The term “obscene performance” has been statutorily defined to be:
(b) ‘Performance’ means any play, motion picture, dance, or other exhibition or presentation, whether pictured, animated,*1093 or live, performed before an audience of one (1) or more persons.
(c) A matter or performance is ‘obscene’ if: ‘
(1) The average person, applying contemporary community standards, finds the dominant theme of the matter or performance, taken as a whole, appeals to the prurient interest in sex;
(2) The matter or performance depicts or describes, in a patently offensive way, sexual conduct; and
(3) The matter or performance, taken as a whole, lacks serious literary, artistic, political, or scientific value.
IC 35-30-10.1-l(b) and (c).
There was testimony at trial by police officers which gave descriptions of each of the five films exhibited to the public by the defendant.
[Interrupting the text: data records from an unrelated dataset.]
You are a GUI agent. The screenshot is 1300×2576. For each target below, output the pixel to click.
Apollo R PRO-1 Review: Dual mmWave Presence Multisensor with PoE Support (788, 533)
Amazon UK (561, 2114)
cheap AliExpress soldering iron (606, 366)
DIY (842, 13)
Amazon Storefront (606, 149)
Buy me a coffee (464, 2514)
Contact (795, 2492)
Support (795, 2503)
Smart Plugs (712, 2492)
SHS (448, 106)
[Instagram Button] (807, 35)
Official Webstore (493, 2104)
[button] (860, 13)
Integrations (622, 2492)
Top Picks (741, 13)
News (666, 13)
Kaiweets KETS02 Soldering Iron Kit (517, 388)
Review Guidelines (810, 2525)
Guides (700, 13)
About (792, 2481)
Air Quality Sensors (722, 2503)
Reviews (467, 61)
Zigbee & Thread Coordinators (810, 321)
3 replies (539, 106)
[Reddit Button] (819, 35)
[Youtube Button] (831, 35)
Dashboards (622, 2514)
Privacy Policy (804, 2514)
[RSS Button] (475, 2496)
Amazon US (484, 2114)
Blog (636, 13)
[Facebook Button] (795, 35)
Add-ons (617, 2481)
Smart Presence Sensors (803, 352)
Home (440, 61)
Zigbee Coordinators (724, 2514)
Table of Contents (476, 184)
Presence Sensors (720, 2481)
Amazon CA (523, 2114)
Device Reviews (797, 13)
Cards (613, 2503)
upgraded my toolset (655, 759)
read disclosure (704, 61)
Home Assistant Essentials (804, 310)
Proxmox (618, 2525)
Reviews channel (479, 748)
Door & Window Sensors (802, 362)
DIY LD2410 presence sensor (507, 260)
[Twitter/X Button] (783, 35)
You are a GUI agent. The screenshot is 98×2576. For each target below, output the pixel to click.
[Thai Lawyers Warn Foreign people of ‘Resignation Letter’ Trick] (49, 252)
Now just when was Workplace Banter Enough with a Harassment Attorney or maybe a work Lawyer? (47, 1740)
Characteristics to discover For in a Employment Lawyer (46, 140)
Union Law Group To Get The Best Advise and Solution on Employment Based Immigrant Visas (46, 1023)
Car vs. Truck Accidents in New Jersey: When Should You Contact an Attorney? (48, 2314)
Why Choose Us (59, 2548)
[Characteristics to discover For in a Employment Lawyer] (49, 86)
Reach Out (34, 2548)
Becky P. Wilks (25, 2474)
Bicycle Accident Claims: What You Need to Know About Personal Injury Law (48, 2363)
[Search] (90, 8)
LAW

In insufficiency claims, we will consider that evidence which is most favorable to the State, together with all logical and reasonable inferences to be drawn therefrom, and determine whether there has been substantial evidence of probative value sufficient to establish every material element of the crime charged regarding a reasonable doubt. Inman v. State, (1979) Ind., 393 N.E.2d 767; Walters v. State, (1979) Ind., 394 N.E.2d 154. We have already set out the statutory criteria that defines obscenity. Under our standard of review, we are of the opinion that the trier of fact had ample evidence to find that the films, taken as a whole, clearly appealed to a prurient interest in sex as their dominant themes and that the films lacked serious literary, artistic, political or scientific value. We therefore find no error as to this issue.
Judgment affirmed.
. IC 35-1-17-6 provides in relevant part:
The corporation, on or before the return day of a summons duly served, may appear by one of its officers, or by counsel, and answer to the indictment or information by motion or plea, and, upon its failure to make such appearance and answer, the clerk shall enter a plea of “not guilty”; and, upon such appearance being made or plea entered, the corporation shall be deemed thenceforth continuously present in court until the case is finally disposed of.
. The titles of the films were “Sodom and Gomorrah” (purporting to show sexual mores of biblical tribes); “Autobiography of a Flea” (a period piece set in the 18th or 19th century); “Opening of Misty Beethoven” (the “Pygmalion” of sexual prowess); “Teenage Cheerleaders” (described as containing almost no plot); and “Erotic Adventures of Candy” (dramatization of sexual dreams of a female).